Personal information
- Born: July 12, 1995 (age 31) St. Ignace, Michigan, U.S.
- Listed height: 6 ft 3 in (1.91 m)
- Listed weight: 259 lb (117 kg)

Career information
- High school: St. Ignace LaSalle (St. Ignace)
- College: Central Michigan
- NFL draft: 2017: undrafted

Career history
- Philadelphia Eagles (2018–2021);

Awards and highlights
- First-team All-MAC (2017); Second-team All-MAC (2016); Third-team All-Mid American Conference (2014);
- Stats at Pro Football Reference

= Joe Ostman =

American football player (born 1995)

Joe Ostman (born July 12, 1995) is an American former professional football player who was a defensive end in the National Football League (NFL). He played college football for the Central Michigan Chippewas.
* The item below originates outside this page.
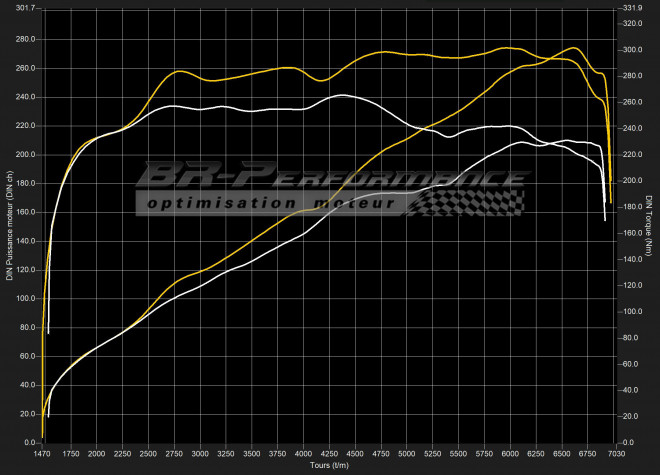This screenshot has height=475, width=660.
Task: Click the 301.7 label atop left axis
Action: 22,8
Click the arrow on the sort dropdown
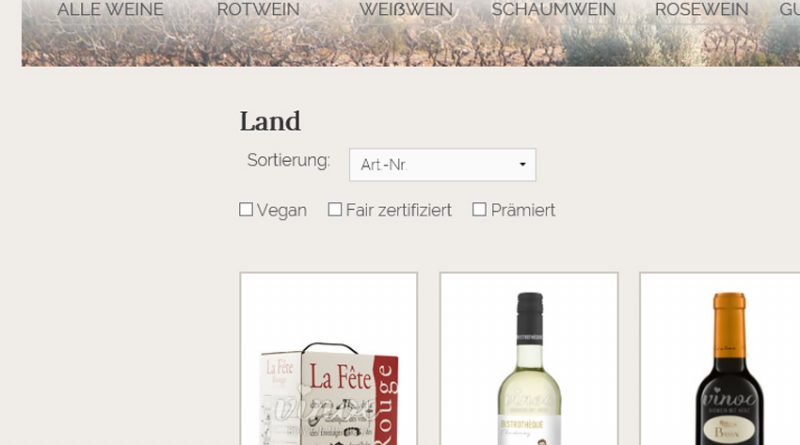The image size is (800, 445). coord(522,164)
He signed with the Philadelphia Eagles as an undrafted free agent in 2018.

== Professional career ==
After going undrafted when coming out of Central Michigan, Ostman signed with the Philadelphia Eagles on May 11, 2018. He was waived on September 1, and was re-signed to the practice squad the next day.

After spending the entire 2018 season on the Eagles' practice squad, Ostman signed a reserve/future contract with the team on January 14, 2019. He tore his anterior cruciate ligament and was placed on injured reserve on August 6.

Ostman was waived by the Eagles during final roster cuts on September 5, 2020, and was re-signed to the practice squad the following day. He was elevated to the active roster on November 21, December 26, and January 2, 2021, for the team's Weeks 11, 16, and 17 games against the Cleveland Browns, Dallas Cowboys, and Washington Football Team, and reverted to the practice squad after each game. He made his NFL debut against the Browns. He signed a reserve/future contract with the Eagles on January 4, 2021.

On August 23, 2021, Ostman was waived/injured by the Eagles and placed on injured reserve.

On May 23, 2022, Ostman was released.